TASK STATEMENT — Convert the items below into a JSON list of strings with one string per line, starting at the line with "will click(x=619, y=330)." and ending with the line with "[x=1264, y=250]", inclusive. Skip blank lines and cover only that span.

(Stored data entries)
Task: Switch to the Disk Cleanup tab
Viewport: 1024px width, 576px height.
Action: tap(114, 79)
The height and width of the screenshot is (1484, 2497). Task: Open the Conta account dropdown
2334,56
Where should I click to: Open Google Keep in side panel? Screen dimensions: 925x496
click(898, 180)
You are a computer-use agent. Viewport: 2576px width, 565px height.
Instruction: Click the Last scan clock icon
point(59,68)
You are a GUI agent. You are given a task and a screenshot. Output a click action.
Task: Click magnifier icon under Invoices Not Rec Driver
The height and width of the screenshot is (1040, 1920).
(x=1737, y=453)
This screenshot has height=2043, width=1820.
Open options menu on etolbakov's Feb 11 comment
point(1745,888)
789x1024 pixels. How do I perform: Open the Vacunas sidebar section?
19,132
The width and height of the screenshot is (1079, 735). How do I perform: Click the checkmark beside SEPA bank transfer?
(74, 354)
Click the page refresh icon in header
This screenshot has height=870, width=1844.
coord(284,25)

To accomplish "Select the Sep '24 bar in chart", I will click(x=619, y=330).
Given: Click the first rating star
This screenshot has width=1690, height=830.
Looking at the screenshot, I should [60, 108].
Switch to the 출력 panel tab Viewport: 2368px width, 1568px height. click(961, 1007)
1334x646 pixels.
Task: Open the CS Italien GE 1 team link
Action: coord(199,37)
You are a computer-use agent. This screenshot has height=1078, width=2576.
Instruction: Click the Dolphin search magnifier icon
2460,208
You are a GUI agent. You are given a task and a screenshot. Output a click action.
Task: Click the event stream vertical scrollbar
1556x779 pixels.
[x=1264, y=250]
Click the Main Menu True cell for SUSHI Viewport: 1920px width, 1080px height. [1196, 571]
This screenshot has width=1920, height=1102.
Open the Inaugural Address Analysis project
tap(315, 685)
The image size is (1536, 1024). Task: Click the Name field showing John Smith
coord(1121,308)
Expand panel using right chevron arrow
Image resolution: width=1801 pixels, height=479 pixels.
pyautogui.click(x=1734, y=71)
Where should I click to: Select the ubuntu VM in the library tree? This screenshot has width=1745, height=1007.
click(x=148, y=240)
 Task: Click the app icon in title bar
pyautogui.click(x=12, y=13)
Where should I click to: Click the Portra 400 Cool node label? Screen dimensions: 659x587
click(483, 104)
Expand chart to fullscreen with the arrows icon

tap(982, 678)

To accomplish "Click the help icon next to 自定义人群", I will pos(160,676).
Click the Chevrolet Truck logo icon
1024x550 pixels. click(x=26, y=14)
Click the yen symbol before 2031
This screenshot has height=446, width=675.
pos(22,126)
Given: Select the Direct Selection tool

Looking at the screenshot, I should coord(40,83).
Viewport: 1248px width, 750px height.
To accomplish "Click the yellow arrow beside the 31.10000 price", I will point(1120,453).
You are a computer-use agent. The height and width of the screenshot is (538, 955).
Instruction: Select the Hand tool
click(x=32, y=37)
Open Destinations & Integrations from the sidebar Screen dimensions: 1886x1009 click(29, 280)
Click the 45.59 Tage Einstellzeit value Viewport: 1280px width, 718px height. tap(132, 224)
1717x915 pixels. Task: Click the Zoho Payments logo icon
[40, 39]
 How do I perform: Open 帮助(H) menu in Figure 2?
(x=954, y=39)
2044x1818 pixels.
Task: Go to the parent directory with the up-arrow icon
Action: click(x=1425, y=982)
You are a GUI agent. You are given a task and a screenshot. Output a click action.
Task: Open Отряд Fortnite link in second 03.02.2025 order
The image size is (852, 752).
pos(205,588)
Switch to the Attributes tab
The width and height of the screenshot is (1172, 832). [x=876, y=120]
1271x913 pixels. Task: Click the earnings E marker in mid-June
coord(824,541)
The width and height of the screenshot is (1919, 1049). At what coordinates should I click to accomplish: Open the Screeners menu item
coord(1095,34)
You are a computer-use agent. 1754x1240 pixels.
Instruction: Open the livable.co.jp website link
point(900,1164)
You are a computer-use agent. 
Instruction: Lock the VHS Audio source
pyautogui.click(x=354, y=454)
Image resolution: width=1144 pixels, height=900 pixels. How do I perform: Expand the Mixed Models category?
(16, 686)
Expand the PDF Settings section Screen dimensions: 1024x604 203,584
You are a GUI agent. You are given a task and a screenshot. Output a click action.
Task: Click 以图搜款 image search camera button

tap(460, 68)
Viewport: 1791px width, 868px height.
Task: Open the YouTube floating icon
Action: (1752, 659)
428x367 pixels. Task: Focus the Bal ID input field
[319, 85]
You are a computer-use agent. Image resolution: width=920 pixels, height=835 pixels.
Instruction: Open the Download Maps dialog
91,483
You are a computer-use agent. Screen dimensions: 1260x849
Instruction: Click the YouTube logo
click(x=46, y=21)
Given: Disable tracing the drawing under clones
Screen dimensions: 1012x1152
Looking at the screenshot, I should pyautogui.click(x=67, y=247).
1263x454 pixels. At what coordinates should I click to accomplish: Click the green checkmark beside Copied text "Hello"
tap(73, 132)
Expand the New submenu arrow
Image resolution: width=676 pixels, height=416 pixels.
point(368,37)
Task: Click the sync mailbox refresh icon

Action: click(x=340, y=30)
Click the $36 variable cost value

EXERCISE OUTPUT —
[
  "To accomplish \"Select the Sep '24 bar in chart\", I will click(x=619, y=330).",
  "Given: Click the first rating star",
  "This screenshot has width=1690, height=830.",
  "Looking at the screenshot, I should [60, 108].",
  "Switch to the 출력 panel tab Viewport: 2368px width, 1568px height. click(961, 1007)",
  "1334x646 pixels.",
  "Task: Open the CS Italien GE 1 team link",
  "Action: coord(199,37)",
  "You are a computer-use agent. This screenshot has height=1078, width=2576.",
  "Instruction: Click the Dolphin search magnifier icon",
  "2460,208",
  "You are a GUI agent. You are given a task and a screenshot. Output a click action.",
  "Task: Click the event stream vertical scrollbar",
  "1556x779 pixels.",
  "[x=1264, y=250]"
]